Хлопов вскочил с дивана. Бедный Барсик кубарем покатился под стол. Уселся в недоумении под столом и, решив, что уже наступило утро, принялся тщательно умываться. А Хлопов понесся в свою комнату. Подлетев к столу, стал ворошить бумаги в папках. Вот они, все проекты и отчеты по дому! Хлопов уселся в кресло и углубился в изучение документов. Но чем внимательнее углублялся, тем больше убеждался, что ничего криминального в действиях строительной стороны откопать не в состоянии. В документах все было в ажуре. Ну, прямо комар носа не подточит. "Вот чертов буквоед добросовестный! - рассердился Хлопов на подрядчика. - Хоть бы где-нибудь проштрафился! - Хлопов собрал в папку бумаги.- Ладно, завтра на месте разберусь"! - сказал он себе и пошел спать.
Проснулся утром от жуткой головной боли.
-Даша! Где у нас пенталгин? - крикнул Хлопов в квартирное пространство. Прислушался и, не услышав ответа, вспомнил, что жена с ним не разговаривает. "Тьфу, черт!" - мысленно ругнулся Хлопов и поплелся на кухню. Жены не оказалось на кухне. Как не оказалось на столе и привычного завтрака, которого жена должна была приготовить для Хлопова.
"Смотрите, какие мы принципиальные! - рассердился Хлопов. - Оне с нами не разговаривают! Ну, и пошла к чертовой бабушке!" - Он представил себе, что жена, обвязав голову платком, возлежит на кровати, изображая из себя больную страдалицу. Ждет его покаяний. А он, Хлопов, должен униженно поджать хвост и тихонько приползти к ней в комнату, и умолять о прощении. А потом она еще покочевряжется слегка для понту и начнет предъявлять требование насчет какой-нибудь тряпки или бирюльки. "Нет, уж, голубушка! Проходили это уже! Пусть себе валяется! А я на работу пойду".
Хлопов сварил себе кофе, выпил его прямо так, без сахара и бутерброда и отправился на работу. Полдня он просидел в приемной, потом у него была встреча в ресторане с одним нужным бизнесменом. Как он и ожидал, разговор получился конструктивным и многообещающим. В самом хорошем настроении уже ближе к полуночи Хлопов приехал домой.
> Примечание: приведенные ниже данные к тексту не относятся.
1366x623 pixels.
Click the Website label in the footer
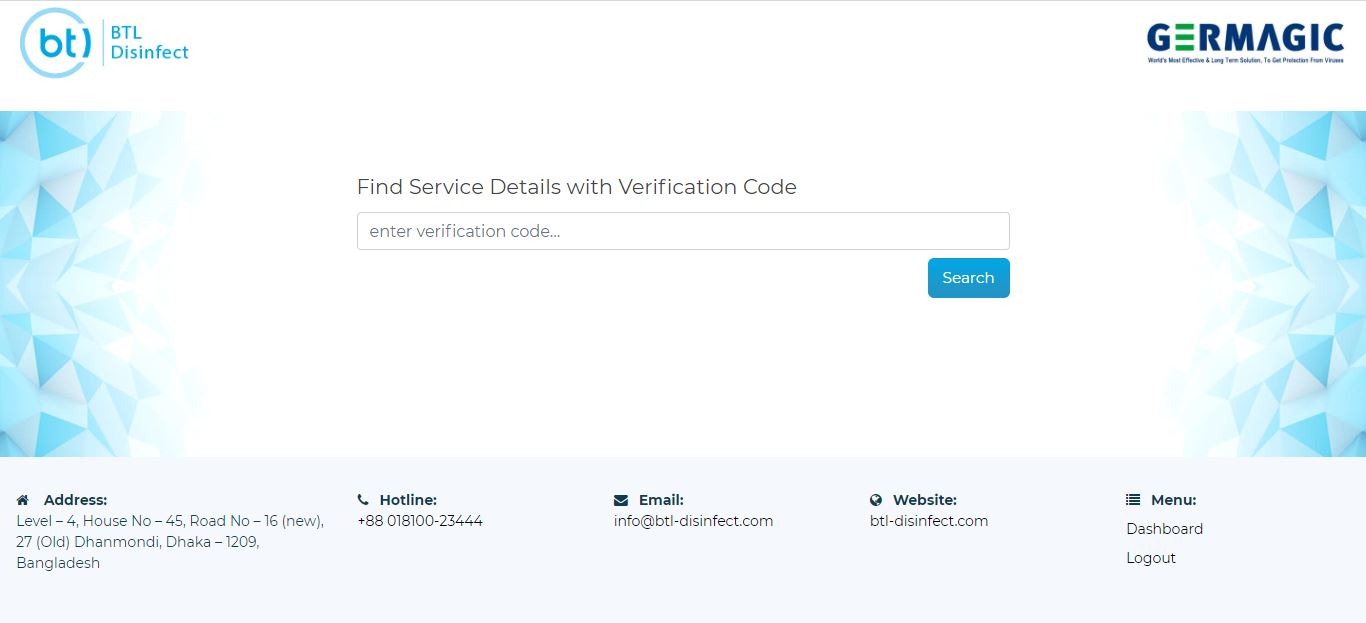(x=925, y=500)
Жены дома не оказалось. Это было в порядке вещей. Жена почти каждый вечер пропадала в театре: то концерт, то репетиции, то еще какие-нибудь там театральные сходняки. Что поделаешь? Богема! Хлопов давно уже привык к таким вещам. И потому частенько ужинал сам (в компании Барсика, конечно) тем, что жена любезно готовила. Готовить она умела превосходно, как и сервировать стол. И Хлопов очень даже ценил это её качество. Тем более, что вкусно покушать Хлопов любил и всякой ресторанно-кафешной кухни предпочитал домашнюю.
Переодевшись и тщательно вымыв руки, Хлопов вальяжно проследовал на кухню. Стол был пуст. Девственно чист, если не считать кофейной чашки, оставленной им самим на столе еще утром.
Буря чувств пролетела в один миг в душе Хлопова: удивление, возмущение, раздражение, тревога. "Она, что, действительно заболела? Может быть, ей совсем плохо?" - испугался Хлопов и метнулся в комнату жены.
В комнате никого не было. Зато на туалетном столике обнаружилась записка от жены.
"Я ухожу от тебя, - прочитал Хлопов. - Мне противно все, что ты делаешь, и ты сам мне противен. Твой дом и твои грязные деньги мне не нужны. Прорабу я перевела с карточки всю, причитающуюся ему сумму".
"Как, перевела?!" - ужаснулся Хлопов и тут же дернулся в кабинет. Он все еще надеялся, что жена берет его на испуг, когда, открыв сейф, вытаскивал коробку с документами и ценными бумагами. Банковской карты среди других карточек не оказалось.